As crianças foram particularmente afetadas; possuem má alimentação, não há recursos suficientes para que possam ir à escola e não dispõem de um espaço para brincar.

Ante a situação desesperadora, alguns se transferiram para a cidade de Barranquilla. “Ali as pessoas ganham a vida trabalhando no mercado”, explica María. Ainda assim, como camponeses que são, com pouca experiência de vida nas cidades, enfrentam novas dificuldades.

Agora, muitas das pessoas removidas de El Tamarindo pedem às autoridades locais e regionais que as realojem com urgência em outro local, um lugar que possam chamar de lar e do qual não se vejam obrigados a fugir novamente – segundo o prometido pelas autoridades locais -. Um lugar onde possam viver com dignidade e onde sejam respeitados seus direitos humanos básicos, incluindo moradia adequada, água, e um nível de vida decente. A Anistia Internacional se junta a esta solicitação.

“O governo local não se interessa por nós, não importa que também sejamos pessoas. Se pudesse falar com o presidente, diria para o governo não maltratar as famílias pobres. Não há nem a mínima intenção de ajudar as nossas comunidades”, afirmou María.

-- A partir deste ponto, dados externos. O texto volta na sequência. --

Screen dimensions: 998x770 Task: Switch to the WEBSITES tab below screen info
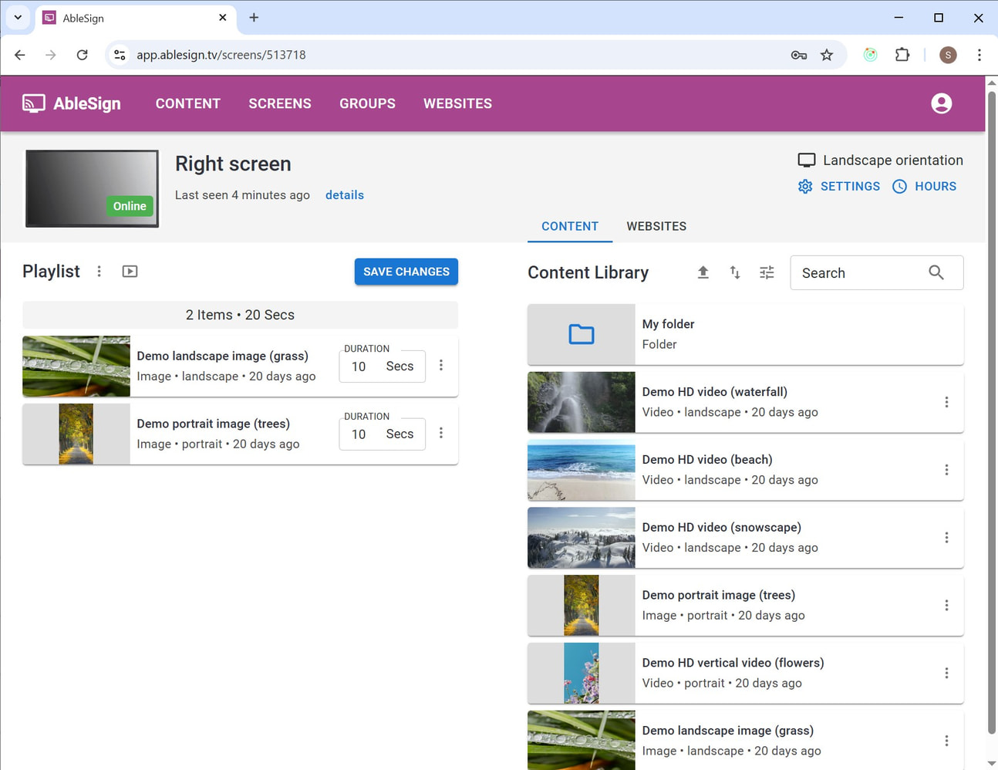(x=656, y=226)
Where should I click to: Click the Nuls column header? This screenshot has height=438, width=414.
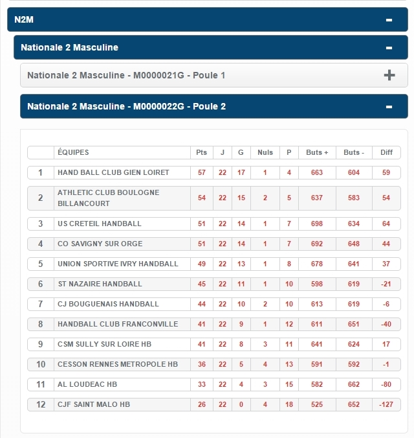265,153
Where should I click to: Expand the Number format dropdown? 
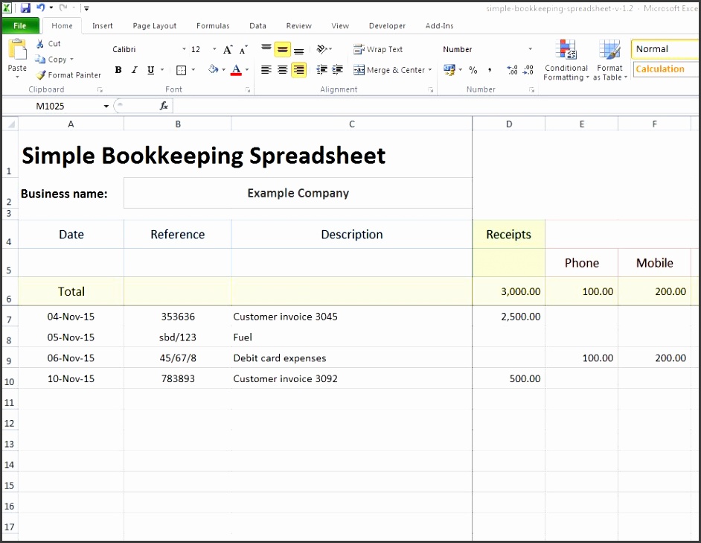(530, 50)
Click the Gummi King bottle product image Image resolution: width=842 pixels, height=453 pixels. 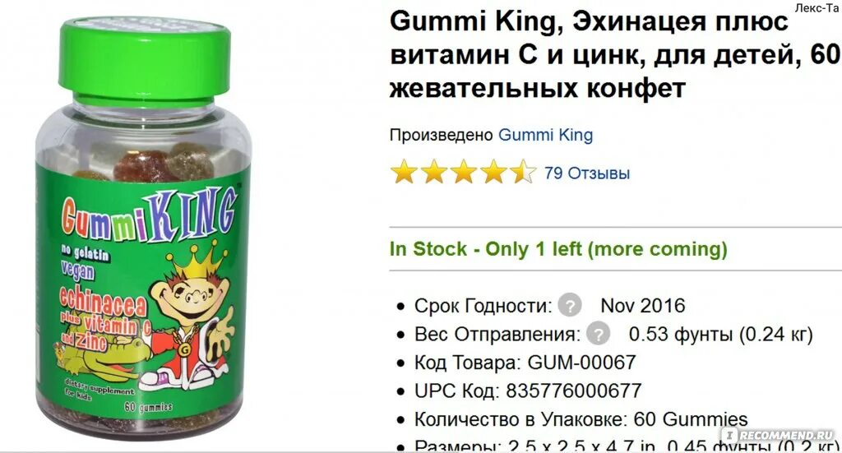(144, 228)
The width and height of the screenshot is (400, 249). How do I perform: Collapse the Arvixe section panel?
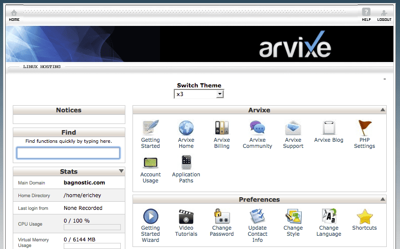tap(383, 110)
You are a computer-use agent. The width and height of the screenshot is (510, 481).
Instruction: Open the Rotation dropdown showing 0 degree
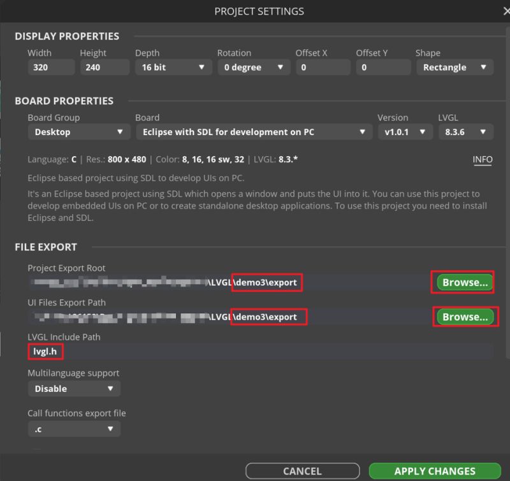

Até hoje, os camponeses que buscaram uma nova vida em El Tamarindo continuam recebendo ameaças dos paramilitares – que têm um longo histórico de conivência com as forças de segurança do Estado – e também estão enfrentando a aterradora possibilidade de uma remoção forçada e do despojamento de suas terras.

Uma das ameaças mais recentes recebida pela comunidade foi um panfleto de um grupo paramilitar conhecido como Bloque Norte Costa Atlântica Águias Negras, entregue na casa de Juan Martínez, um dos líderes da comunidade de El Tamarindo, em 11 de janeiro. O panfleto ameaçava a vida de muitas pessoas, inclusive as de El Tamarindo.

“As pessoas como María e Juan Martínez não pedem muito, apenas um lugar seguro para chamar de lar e uma oportunidade para trabalhar a terra. O governo da Colômbia tem uma obrigação legal com essas pessoas, tanto de assegurar que seus direitos sejam respeitados e protegidos, como de fornecer reparação pelas violações que sofreram. Muitas suportaram reiteradas remoções forçadas e deslocamentos forçados. Chegou a hora de se proporcionar um local onde possam se estabelecer para sempre”, afirmou Marcelo Pollack, pesquisador da Anistia Internacional sobre a Colômbia.

María continua sonhando com um lugar para chamar de lar.

“Sou sincera, a maneira como me jogaram pra fora de minha casa é como se tivessem me matado”, disse suspirando.

“Só espero que Deus me ajude a encontrar um lugar antes de acabar em um túmulo”.